Cuca

A aprovação de Cuca é um dos pontos importantes para o São Paulo acertar com Pato (Rubens Chiri/saopaulofc.net)

Fellipe Lucena e William Correia
19/03/2019
08:00
São Paulo (SP)

No sábado, Alexandre Pato usou suas redes sociais para anunciar que rescindiu com o Tianjian Quanjian, da China. Horas depois, o São Paulo perdeu para o Palmeiras. Uma sequência que aumentou a pressão para que o atacante, agora livre no mercado, volte ao clube, e a diretoria se movimenta para alcançar um dos principais pontos da negociação: convencer Cuca.

O técnico, figura central do planejamento para o segundo semestre, prioriza jogadores com outras características, como um meio-campista como Tchê Tchê e um atacante de velocidade e drible como Keno. Pato não está na lista de indicações do treinador, que tem início de trabalho no Tricolor marcado para o mês que vem. Mas os dirigentes têm motivos para lhe mostrar a importância de repatriar o jogador, que defendeu o São Paulo entre 2014 e 2015.

O LANCE! aponta abaixo os argumentos da diretoria para convencer Cuca:

Pato não atrapalha no orçamento
Ponto principal para convencer Cuca. O técnico tem a missão de reformular o elenco e não abre mão de ter seus pedidos atendidos. Ciente da condição financeira do clube, estabeleceu prioridades. A diretoria precisa provar a ele que pagar o salário de Pato não inviabiliza suas prioridades nem compromete a manutenção de peças que o treinador quer no elenco. Uma das alternativa é o atacante reduzir bem seu salário em relação ao que recebia na China.

Pedido da torcida
Os dirigentes expõem para Cuca algo bem claro: o impacto positivo que a contratação de Pato traria. Muitos torcedores pedem a volta do jogador e o seu retorno, certamente, acalmaria os ânimos em um ambiente de extrema pressão no momento. A ideia é o técnico entender que teria vida com menos complicações ao ter a torcida ao seu lado em vez de vê-lo como o vilão que impediu o retorno de alguém que os são-paulinos desejam.

Retorno técnico
Por mais que a reprovação de Cuca indique o contrário, esse é o ponto mais simples. O técnico não considera Pato um mau jogador. O seu questionamento à contratação tem como principal fator a questão financeira: o São Paulo conseguiria se dar ao luxo de bancar seus altos salários altos e, ao mesmo tempo, atender às solicitações de seu novo técnico?

Mostra disposição ao abrir mão de dinheiro na China
Dentro das costumeiras críticas à postura profissional de Pato, a diretoria tem um argumento nesse quesito além de citar o seu comportamento na primeira passagem pelo clube, entre 2014 e 2015. O atacante abriu mão de altos valores ao rescindir com o Tianjian Quanjian, com intenção de voltar ao futebol brasileiro para ser campeão. É uma prova de disposição importante.

Identificação com São Paulo
Na reconstrução do elenco, a identificação com o clube é apontada como um fator importante, e apenas Hernanes tem isso entre os jogadores que estarão à disposição de Cuca.
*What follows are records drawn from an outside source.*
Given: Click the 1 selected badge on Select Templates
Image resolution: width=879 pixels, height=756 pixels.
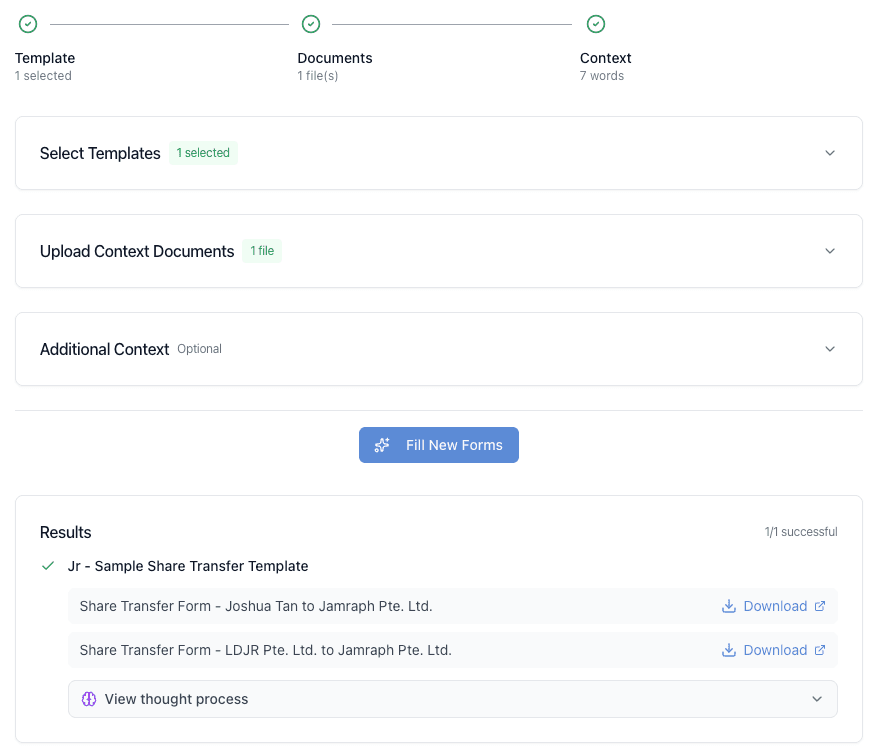Looking at the screenshot, I should 203,152.

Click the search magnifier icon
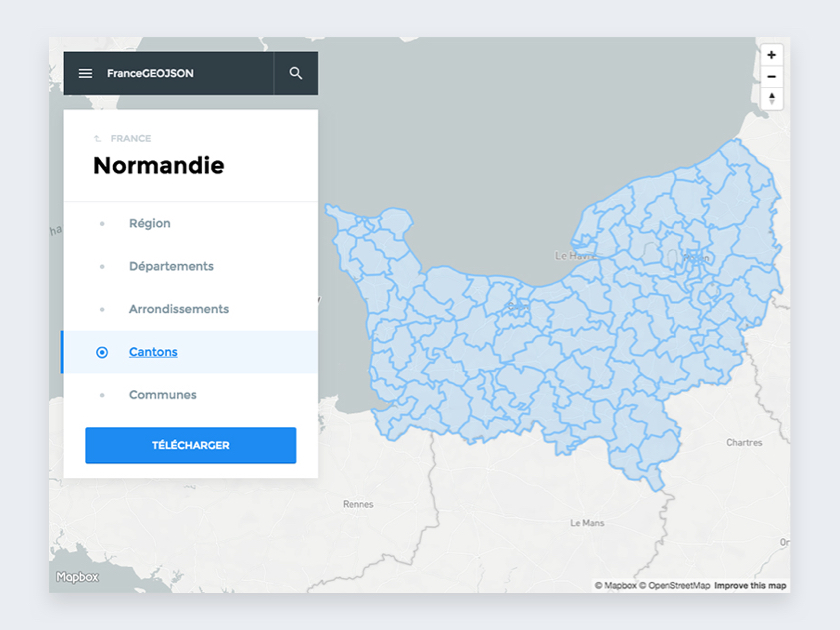pos(296,74)
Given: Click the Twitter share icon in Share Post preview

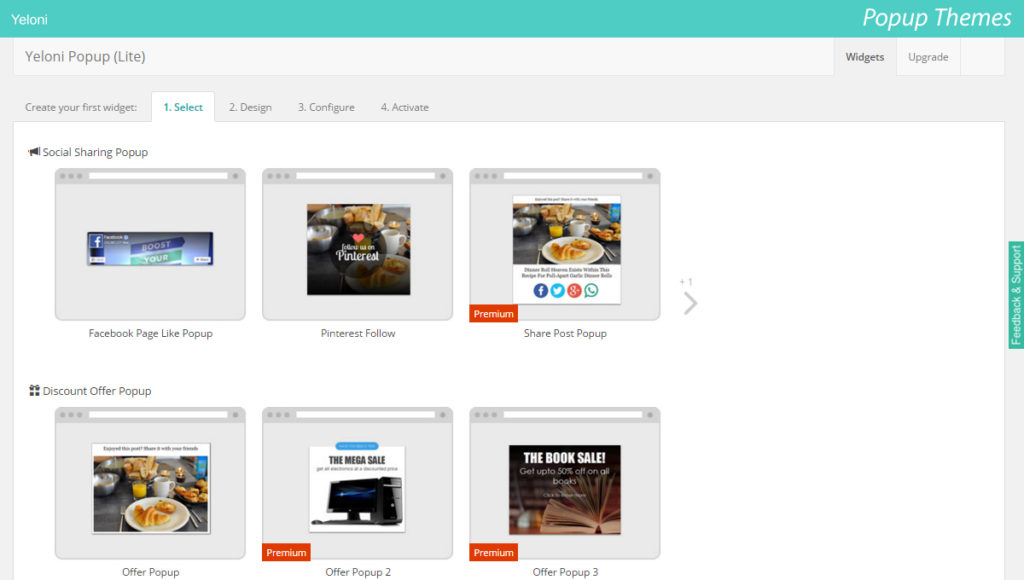Looking at the screenshot, I should click(x=557, y=290).
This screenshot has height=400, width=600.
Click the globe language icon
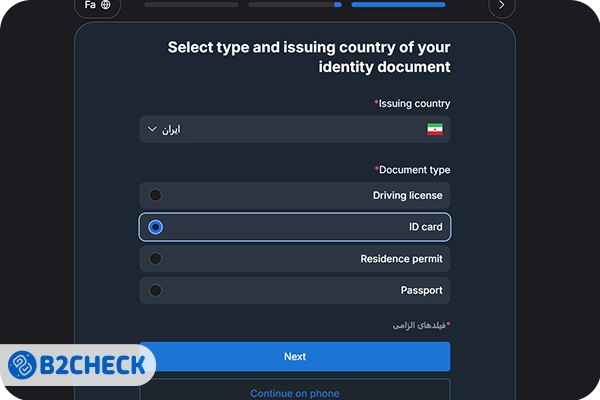click(x=106, y=5)
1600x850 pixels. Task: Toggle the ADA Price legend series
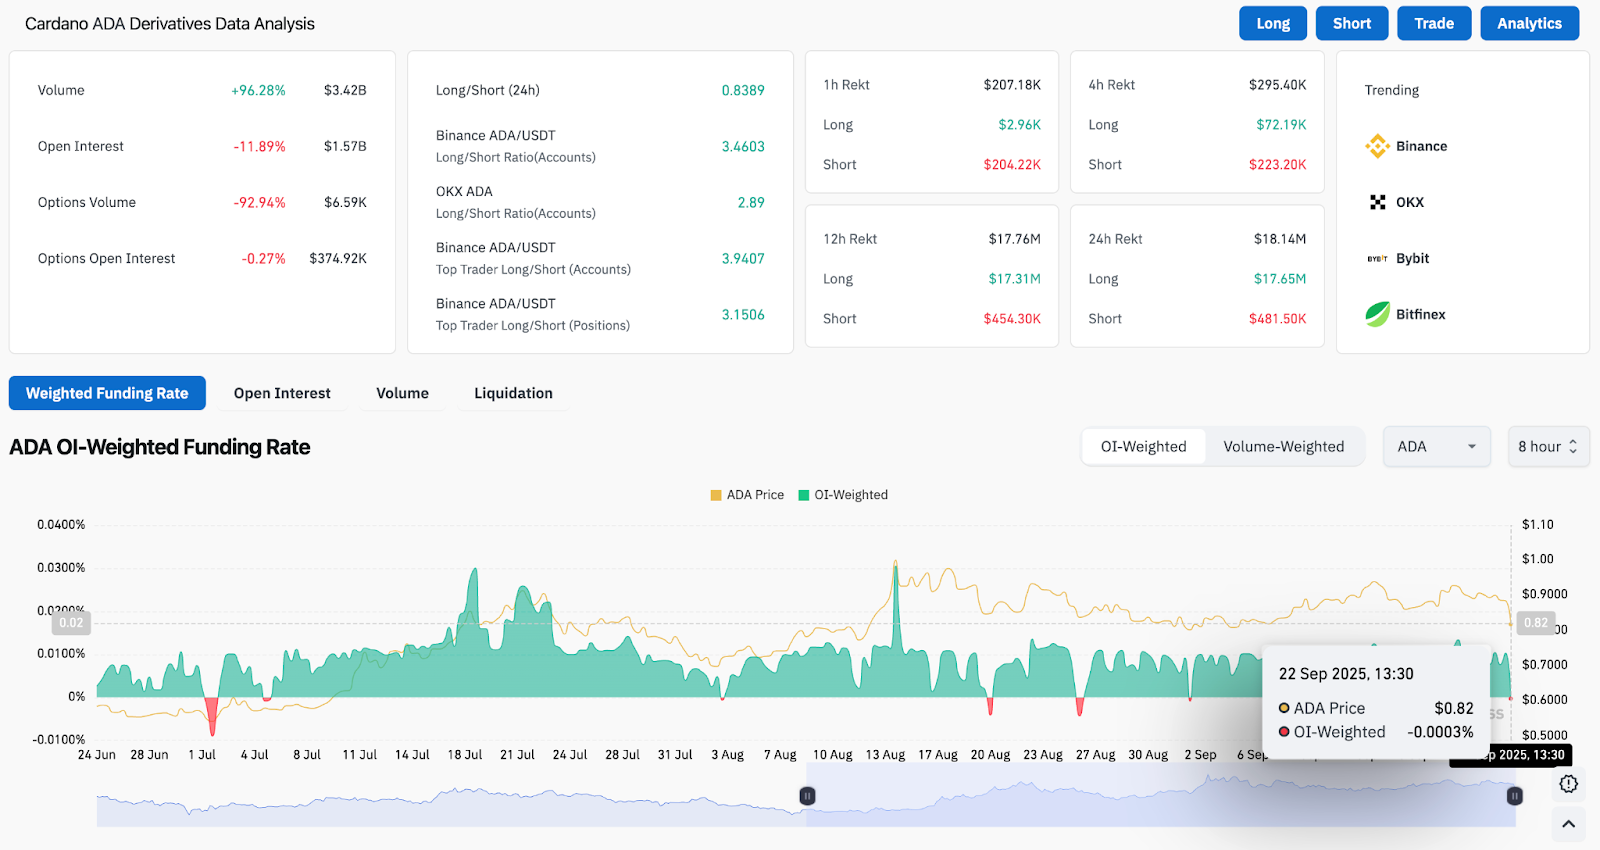(x=747, y=495)
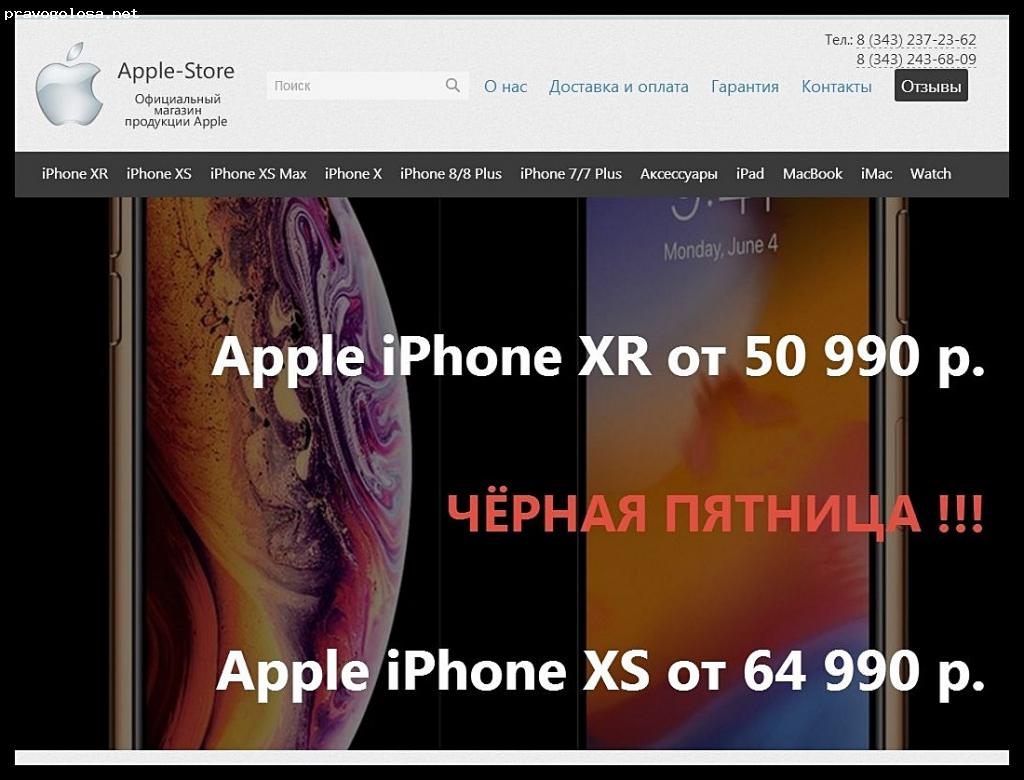The width and height of the screenshot is (1024, 780).
Task: Open the Watch category
Action: pos(930,174)
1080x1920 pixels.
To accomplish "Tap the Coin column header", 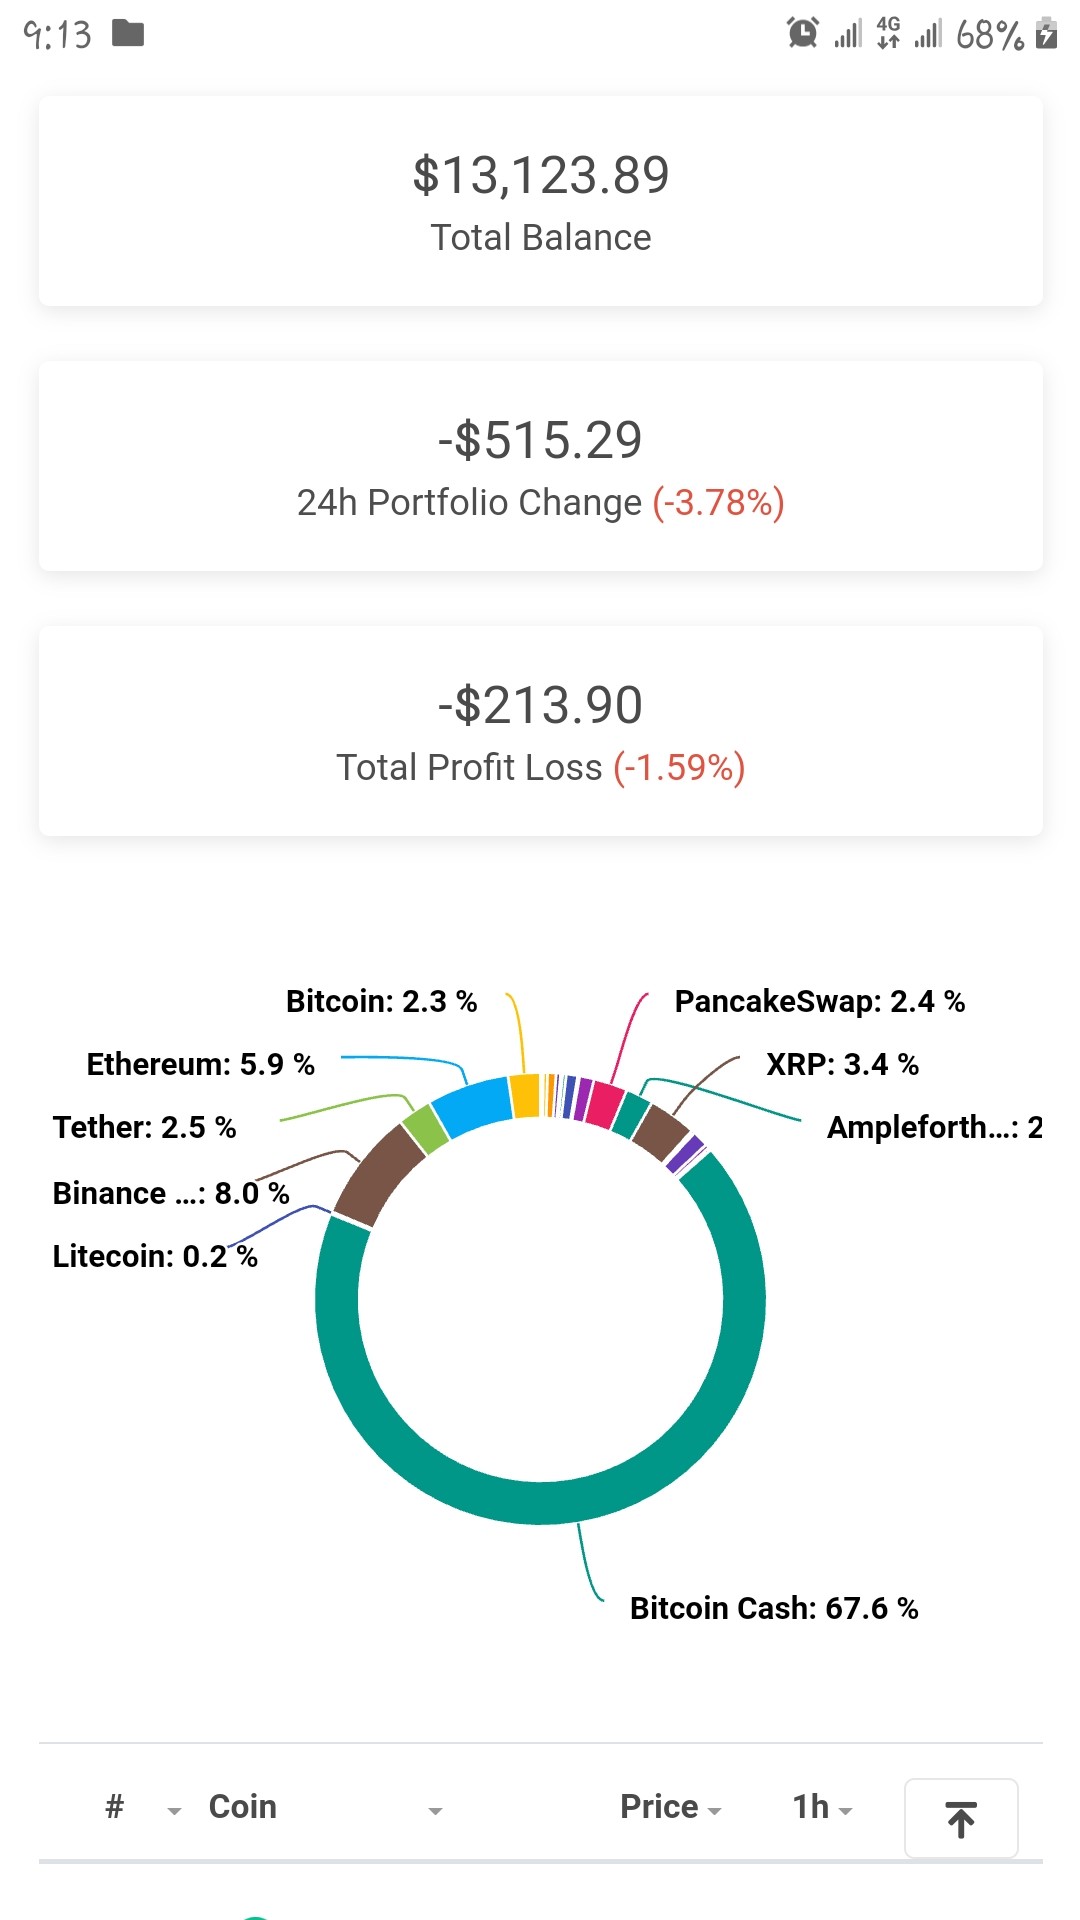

Alexandre Pato não foi campeão no São Paulo, mas criou uma relação que se manteve mesmo fora do clube. O Tricolor acostumou-se a usar suas redes sociais para parabenizá-lo, por exemplo, e frequentemente foi respondido e citado por ele. Não à toa, a torcida o pede há mais de três anos.

Evitar repetir Ganso
​Há uma ala da diretoria que ainda se incomoda com o fato de Paulo Henrique Ganso ter ido para o Fluminense sem que o São Paulo tentasse contratá-lo. O meia estava disposto a voltar, facilitando o negócio, mas o clube enxergou que ele não se encaixaria nos planos da temporada e ficou a sensação de que se perdeu um bom reforço. Não seria nada interessante ver a situação se repetir.